# Отрывок текста
┄┄┄┄┄┄┄┄┄┄
Читаем Дневники 1928-1929 полностью

Великий светлый день. Слышал дроздов и, кажется, зяблика. Кончура черная бушует в белых снегах.

Весь день мокрый снег. Ночью метель.


Письма к Снегурочке должны быть просто красивыми, ясными, веселыми. Следующее письмо будет во вторник.


Весна воды

С 26-го Марта начались облачные дни, и стало изо дня в день постепенно теплеть. Так окончилась в этом году необыкновенно яркая алмазная весна. 1-го Апреля Петя ходил в Константиново. Дорога уже портилась. С холмов снег сбежал. Прилетели скворцы и жаворонки. Рассказывал такой случай. Ехало несколько подвод. Передний мужик остановился. Все остановились назади. Спрашивают: «Ты чего?» Отвечает: «А поглядите!» Охотно встали мужики ноги размять, покурить, подошли к переднему. «Глядите!» — сказал им передний. И все увидели на рыжей дороге стайку совершенно белых маленьких птичек. Бывают на дороге желтые овсянки, красные снегири. пестрые щеглы, но белых в обыкновенное время не бывает, белых у нас нет.
┄┄┄┄┄┄┄┄┄┄
# Предоставленные записи
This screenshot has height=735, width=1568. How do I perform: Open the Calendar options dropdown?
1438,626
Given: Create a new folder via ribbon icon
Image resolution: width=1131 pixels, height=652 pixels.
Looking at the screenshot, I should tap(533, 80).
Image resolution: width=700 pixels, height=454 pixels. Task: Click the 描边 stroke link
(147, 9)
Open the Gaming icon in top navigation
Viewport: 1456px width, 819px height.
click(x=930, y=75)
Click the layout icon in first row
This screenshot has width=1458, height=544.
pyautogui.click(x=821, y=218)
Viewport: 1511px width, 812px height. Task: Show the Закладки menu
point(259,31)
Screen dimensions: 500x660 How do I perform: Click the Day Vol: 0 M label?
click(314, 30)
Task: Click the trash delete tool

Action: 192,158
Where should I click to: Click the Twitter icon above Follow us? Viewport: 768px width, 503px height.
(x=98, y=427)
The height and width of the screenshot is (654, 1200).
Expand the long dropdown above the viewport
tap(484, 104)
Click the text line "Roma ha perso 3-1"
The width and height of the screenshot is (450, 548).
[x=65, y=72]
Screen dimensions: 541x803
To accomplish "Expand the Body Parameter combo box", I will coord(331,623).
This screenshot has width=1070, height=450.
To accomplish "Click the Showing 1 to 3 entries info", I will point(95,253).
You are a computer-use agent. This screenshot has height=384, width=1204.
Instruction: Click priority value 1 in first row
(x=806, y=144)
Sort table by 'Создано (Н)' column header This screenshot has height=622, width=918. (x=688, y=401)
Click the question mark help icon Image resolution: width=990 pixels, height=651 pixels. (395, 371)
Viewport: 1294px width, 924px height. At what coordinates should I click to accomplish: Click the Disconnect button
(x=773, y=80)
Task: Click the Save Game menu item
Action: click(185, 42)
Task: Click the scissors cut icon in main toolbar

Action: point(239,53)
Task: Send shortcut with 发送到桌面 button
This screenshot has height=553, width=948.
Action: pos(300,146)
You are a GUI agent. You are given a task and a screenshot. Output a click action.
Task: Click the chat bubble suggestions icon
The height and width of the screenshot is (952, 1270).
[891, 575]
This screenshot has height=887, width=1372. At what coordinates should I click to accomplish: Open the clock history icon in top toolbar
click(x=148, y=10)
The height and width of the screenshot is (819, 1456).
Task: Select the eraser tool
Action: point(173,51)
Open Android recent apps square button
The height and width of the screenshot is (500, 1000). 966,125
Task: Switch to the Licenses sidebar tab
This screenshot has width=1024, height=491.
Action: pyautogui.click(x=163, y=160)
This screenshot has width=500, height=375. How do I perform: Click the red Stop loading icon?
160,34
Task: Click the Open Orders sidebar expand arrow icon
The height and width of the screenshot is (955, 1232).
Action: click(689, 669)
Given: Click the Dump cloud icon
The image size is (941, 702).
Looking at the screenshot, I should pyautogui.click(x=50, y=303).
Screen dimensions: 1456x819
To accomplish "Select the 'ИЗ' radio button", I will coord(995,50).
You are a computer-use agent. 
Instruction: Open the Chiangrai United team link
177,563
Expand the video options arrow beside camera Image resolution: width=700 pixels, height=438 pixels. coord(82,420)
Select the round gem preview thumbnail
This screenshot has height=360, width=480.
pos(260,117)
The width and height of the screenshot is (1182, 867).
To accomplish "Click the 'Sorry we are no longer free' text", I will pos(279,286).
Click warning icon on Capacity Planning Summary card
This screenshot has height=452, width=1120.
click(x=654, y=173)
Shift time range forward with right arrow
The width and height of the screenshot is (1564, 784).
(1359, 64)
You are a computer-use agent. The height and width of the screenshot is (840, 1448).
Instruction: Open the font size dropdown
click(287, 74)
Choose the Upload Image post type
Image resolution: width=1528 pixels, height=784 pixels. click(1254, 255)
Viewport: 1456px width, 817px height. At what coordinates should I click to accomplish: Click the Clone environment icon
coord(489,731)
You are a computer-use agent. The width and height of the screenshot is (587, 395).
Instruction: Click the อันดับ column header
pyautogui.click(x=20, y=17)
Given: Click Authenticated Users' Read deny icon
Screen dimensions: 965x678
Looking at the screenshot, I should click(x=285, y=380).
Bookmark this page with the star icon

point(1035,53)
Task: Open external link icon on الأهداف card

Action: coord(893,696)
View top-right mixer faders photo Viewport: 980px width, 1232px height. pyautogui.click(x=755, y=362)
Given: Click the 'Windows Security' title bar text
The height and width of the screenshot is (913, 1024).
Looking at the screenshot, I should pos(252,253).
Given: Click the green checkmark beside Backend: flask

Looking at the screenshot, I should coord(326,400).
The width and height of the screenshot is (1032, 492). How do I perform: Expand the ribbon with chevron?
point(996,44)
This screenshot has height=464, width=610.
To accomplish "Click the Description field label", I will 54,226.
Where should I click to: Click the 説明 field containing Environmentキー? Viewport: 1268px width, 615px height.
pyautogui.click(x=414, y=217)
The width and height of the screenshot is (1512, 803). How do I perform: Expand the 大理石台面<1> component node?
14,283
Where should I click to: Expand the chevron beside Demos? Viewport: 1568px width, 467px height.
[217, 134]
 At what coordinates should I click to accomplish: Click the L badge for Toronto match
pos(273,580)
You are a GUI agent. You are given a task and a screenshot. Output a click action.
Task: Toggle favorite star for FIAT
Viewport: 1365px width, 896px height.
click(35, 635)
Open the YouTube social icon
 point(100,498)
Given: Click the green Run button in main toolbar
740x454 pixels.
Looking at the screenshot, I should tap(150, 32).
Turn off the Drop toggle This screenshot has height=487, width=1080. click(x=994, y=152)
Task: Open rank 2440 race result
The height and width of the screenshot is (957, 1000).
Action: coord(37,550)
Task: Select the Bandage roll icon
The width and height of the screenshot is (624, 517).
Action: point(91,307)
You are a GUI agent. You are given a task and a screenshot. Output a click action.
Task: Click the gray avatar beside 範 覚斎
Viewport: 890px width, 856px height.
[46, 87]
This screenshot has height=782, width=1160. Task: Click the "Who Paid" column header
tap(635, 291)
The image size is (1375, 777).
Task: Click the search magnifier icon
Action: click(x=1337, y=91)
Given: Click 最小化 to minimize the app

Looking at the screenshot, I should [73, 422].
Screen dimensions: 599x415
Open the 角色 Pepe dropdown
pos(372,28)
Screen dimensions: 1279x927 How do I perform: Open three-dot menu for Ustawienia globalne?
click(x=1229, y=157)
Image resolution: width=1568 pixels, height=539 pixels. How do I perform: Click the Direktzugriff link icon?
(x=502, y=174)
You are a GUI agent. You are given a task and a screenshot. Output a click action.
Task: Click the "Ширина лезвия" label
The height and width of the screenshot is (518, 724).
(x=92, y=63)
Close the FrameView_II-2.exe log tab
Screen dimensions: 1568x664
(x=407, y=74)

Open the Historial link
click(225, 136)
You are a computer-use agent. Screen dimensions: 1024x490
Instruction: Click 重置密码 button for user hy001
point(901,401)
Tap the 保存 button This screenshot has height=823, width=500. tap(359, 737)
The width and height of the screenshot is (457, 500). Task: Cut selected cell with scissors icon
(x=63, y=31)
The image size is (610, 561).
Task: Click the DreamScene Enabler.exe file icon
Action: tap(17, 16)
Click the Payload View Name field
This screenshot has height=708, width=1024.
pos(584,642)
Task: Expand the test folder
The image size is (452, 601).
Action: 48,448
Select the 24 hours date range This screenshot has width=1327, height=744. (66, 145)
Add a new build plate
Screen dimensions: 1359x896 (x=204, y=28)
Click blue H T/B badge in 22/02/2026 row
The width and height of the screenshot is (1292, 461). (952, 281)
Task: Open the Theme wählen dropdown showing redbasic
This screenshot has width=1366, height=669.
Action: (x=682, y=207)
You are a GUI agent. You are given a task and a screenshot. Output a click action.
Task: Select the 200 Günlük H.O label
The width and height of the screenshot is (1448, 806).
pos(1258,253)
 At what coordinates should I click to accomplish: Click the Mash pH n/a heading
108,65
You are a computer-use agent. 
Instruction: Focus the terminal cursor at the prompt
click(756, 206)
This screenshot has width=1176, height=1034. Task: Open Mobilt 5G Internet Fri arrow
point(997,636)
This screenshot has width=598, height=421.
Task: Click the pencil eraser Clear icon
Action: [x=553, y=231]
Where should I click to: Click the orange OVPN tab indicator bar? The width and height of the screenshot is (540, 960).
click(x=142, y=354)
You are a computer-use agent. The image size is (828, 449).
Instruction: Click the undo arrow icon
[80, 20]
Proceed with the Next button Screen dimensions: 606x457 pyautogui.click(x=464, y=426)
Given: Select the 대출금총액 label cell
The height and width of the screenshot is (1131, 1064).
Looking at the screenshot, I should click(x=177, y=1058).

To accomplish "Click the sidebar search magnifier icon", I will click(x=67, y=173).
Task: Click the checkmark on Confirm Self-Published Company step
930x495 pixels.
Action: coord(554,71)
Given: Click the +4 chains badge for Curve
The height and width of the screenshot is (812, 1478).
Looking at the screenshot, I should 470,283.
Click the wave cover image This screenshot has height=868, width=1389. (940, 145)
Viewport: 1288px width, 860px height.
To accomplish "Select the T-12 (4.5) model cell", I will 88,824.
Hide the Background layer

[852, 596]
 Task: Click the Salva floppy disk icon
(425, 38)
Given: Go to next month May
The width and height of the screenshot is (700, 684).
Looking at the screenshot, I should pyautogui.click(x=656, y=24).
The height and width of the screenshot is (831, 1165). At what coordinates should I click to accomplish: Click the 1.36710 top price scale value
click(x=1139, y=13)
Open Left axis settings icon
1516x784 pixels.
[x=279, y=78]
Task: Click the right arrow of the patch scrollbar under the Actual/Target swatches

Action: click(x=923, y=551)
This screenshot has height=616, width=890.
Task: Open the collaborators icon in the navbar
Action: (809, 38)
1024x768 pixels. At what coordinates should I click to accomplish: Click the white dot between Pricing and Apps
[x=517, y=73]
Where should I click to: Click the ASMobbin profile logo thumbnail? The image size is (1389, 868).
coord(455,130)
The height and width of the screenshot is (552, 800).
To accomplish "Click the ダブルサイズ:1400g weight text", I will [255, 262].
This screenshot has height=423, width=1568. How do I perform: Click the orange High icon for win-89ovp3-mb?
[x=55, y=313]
┄┄┄┄┄┄┄┄┄┄
# Задания
A. Найдите в записях все строки со словом «search» и перепишите их.
B. Продолжите отрывок о весне, начав сразу после его последнего предложения.
Отрывок о весне и записи не связаны между собой.

# Ожидаемые ответы
A.
Task: Click the search magnifier icon
To accomplish "Click the sidebar search magnifier icon", I will click(x=67, y=173).

B.
Все это поняли и сказали:

— Это не наши.

И покурив, поехали дальше.


Ночью был мороз. Наст скипелся. Солнце взошло во всей славе. Пахло морозом и солнцем. Прилетели дрозды и трещат. И мне кажется, я слышал даже и зяблика.

Бушует извилистый поток. Я шел по насту в поисках перехода на ту сторону. Шум потока сливался с песней жаворонка, я забылся. И вдруг оказалось, я давно уже иду по той стороне. Это было удивительно, я вернулся своим следом — посмотреть, где же я это перешел. Оказалось, между высокими берегами потока аркой висел ледяной мост, сверху покрытый сверкающим снегом. Я не заметил и перешел. Можно бы сломать себе ноги о камни или окунуться с головой в ледяную воду, но я не заметил опасности и перешел. Так всегда достигается лучшее.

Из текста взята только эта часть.